■ Material provided
---------------

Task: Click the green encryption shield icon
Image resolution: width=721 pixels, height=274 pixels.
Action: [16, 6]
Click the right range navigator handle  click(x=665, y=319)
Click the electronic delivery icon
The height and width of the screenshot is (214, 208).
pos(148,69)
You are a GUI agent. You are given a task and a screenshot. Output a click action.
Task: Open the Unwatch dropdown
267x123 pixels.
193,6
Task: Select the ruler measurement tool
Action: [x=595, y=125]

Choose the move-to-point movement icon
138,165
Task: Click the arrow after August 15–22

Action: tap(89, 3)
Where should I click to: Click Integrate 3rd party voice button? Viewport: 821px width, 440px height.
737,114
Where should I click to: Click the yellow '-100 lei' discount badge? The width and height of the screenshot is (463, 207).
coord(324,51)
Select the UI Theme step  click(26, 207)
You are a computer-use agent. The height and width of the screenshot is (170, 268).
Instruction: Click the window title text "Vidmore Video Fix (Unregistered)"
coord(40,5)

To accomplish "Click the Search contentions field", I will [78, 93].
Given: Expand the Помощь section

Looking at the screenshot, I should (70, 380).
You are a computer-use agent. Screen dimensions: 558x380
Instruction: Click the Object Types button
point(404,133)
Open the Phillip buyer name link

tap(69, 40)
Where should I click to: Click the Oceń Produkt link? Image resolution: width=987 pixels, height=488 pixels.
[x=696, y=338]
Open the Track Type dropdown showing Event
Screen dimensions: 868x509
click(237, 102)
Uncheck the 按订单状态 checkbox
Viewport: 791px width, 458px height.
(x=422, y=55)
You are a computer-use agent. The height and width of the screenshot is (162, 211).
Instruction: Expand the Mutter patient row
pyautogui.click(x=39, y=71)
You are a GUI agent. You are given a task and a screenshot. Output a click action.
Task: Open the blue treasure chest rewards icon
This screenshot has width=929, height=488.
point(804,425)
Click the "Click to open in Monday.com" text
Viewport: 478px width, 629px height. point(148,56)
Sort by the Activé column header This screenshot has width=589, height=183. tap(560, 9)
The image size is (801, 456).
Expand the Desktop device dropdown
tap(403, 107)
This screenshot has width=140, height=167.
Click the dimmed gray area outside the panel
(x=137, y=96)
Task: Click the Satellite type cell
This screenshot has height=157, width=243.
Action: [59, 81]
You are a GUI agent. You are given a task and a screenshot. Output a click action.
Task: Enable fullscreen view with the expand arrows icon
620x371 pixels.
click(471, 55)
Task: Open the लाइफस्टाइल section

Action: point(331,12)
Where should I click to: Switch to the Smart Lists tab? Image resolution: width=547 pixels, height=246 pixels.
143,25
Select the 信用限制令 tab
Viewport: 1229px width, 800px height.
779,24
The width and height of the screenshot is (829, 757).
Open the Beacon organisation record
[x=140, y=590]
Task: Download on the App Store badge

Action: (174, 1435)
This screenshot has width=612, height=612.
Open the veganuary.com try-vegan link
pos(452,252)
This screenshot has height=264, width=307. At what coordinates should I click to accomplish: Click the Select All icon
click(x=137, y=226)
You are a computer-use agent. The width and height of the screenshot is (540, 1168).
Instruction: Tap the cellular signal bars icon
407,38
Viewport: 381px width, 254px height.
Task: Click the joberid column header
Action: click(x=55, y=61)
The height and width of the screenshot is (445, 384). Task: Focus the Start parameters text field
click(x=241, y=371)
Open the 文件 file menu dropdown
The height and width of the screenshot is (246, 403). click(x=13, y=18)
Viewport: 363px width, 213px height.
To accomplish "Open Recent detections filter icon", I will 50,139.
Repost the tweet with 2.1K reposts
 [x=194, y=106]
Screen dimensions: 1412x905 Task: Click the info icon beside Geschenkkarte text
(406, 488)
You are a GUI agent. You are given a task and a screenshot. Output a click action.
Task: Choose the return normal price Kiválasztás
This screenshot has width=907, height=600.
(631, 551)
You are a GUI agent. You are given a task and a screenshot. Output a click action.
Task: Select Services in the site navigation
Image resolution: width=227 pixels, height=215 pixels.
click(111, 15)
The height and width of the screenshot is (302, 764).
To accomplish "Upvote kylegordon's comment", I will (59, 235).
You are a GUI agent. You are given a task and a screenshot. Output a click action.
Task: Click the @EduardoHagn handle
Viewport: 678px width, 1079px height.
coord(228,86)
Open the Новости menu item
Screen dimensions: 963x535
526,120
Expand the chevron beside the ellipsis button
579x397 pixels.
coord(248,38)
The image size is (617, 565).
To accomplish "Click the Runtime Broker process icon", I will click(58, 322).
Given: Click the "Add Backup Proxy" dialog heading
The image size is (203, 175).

---------------

■ Required action
Print out all the entries above exactly.

■ Result of this task
Task: Click the green encryption shield icon
Image resolution: width=721 pixels, height=274 pixels.
Action: [16, 6]
Click the right range navigator handle  click(x=665, y=319)
Click the electronic delivery icon
The height and width of the screenshot is (214, 208).
pos(148,69)
You are a GUI agent. You are given a task and a screenshot. Output a click action.
Task: Open the Unwatch dropdown
267x123 pixels.
193,6
Task: Select the ruler measurement tool
Action: [x=595, y=125]

Choose the move-to-point movement icon
138,165
Task: Click the arrow after August 15–22

Action: tap(89, 3)
Where should I click to: Click Integrate 3rd party voice button? Viewport: 821px width, 440px height.
737,114
Where should I click to: Click the yellow '-100 lei' discount badge? The width and height of the screenshot is (463, 207).
coord(324,51)
Select the UI Theme step  click(26, 207)
You are a computer-use agent. The height and width of the screenshot is (170, 268).
Instruction: Click the window title text "Vidmore Video Fix (Unregistered)"
coord(40,5)

To accomplish "Click the Search contentions field", I will [78, 93].
Given: Expand the Помощь section

Looking at the screenshot, I should (70, 380).
You are a computer-use agent. Screen dimensions: 558x380
Instruction: Click the Object Types button
point(404,133)
Open the Phillip buyer name link

tap(69, 40)
Where should I click to: Click the Oceń Produkt link? Image resolution: width=987 pixels, height=488 pixels.
[x=696, y=338]
Open the Track Type dropdown showing Event
Screen dimensions: 868x509
click(237, 102)
Uncheck the 按订单状态 checkbox
Viewport: 791px width, 458px height.
(x=422, y=55)
You are a computer-use agent. The height and width of the screenshot is (162, 211).
Instruction: Expand the Mutter patient row
pyautogui.click(x=39, y=71)
You are a GUI agent. You are given a task and a screenshot. Output a click action.
Task: Open the blue treasure chest rewards icon
This screenshot has width=929, height=488.
point(804,425)
Click the "Click to open in Monday.com" text
Viewport: 478px width, 629px height. point(148,56)
Sort by the Activé column header This screenshot has width=589, height=183. tap(560, 9)
The image size is (801, 456).
Expand the Desktop device dropdown
tap(403, 107)
This screenshot has width=140, height=167.
Click the dimmed gray area outside the panel
(x=137, y=96)
Task: Click the Satellite type cell
This screenshot has height=157, width=243.
Action: [59, 81]
You are a GUI agent. You are given a task and a screenshot. Output a click action.
Task: Enable fullscreen view with the expand arrows icon
620x371 pixels.
click(471, 55)
Task: Open the लाइफस्टाइल section

Action: point(331,12)
Where should I click to: Switch to the Smart Lists tab? Image resolution: width=547 pixels, height=246 pixels.
143,25
Select the 信用限制令 tab
Viewport: 1229px width, 800px height.
779,24
The width and height of the screenshot is (829, 757).
Open the Beacon organisation record
[x=140, y=590]
Task: Download on the App Store badge

Action: (174, 1435)
This screenshot has width=612, height=612.
Open the veganuary.com try-vegan link
pos(452,252)
This screenshot has height=264, width=307. At what coordinates should I click to accomplish: Click the Select All icon
click(x=137, y=226)
You are a computer-use agent. The width and height of the screenshot is (540, 1168).
Instruction: Tap the cellular signal bars icon
407,38
Viewport: 381px width, 254px height.
Task: Click the joberid column header
Action: click(x=55, y=61)
The height and width of the screenshot is (445, 384). Task: Focus the Start parameters text field
click(x=241, y=371)
Open the 文件 file menu dropdown
The height and width of the screenshot is (246, 403). click(x=13, y=18)
Viewport: 363px width, 213px height.
To accomplish "Open Recent detections filter icon", I will 50,139.
Repost the tweet with 2.1K reposts
 [x=194, y=106]
Screen dimensions: 1412x905 Task: Click the info icon beside Geschenkkarte text
(406, 488)
You are a GUI agent. You are given a task and a screenshot. Output a click action.
Task: Choose the return normal price Kiválasztás
This screenshot has width=907, height=600.
(631, 551)
You are a GUI agent. You are given a task and a screenshot. Output a click action.
Task: Select Services in the site navigation
Image resolution: width=227 pixels, height=215 pixels.
click(111, 15)
The height and width of the screenshot is (302, 764).
To accomplish "Upvote kylegordon's comment", I will (59, 235).
You are a GUI agent. You are given a task and a screenshot. Output a click action.
Task: Click the @EduardoHagn handle
Viewport: 678px width, 1079px height.
coord(228,86)
Open the Новости menu item
Screen dimensions: 963x535
526,120
Expand the chevron beside the ellipsis button
579x397 pixels.
coord(248,38)
The image size is (617, 565).
To accomplish "Click the Runtime Broker process icon", I will click(58, 322).
Given: Click the "Add Backup Proxy" dialog heading
The image size is (203, 175).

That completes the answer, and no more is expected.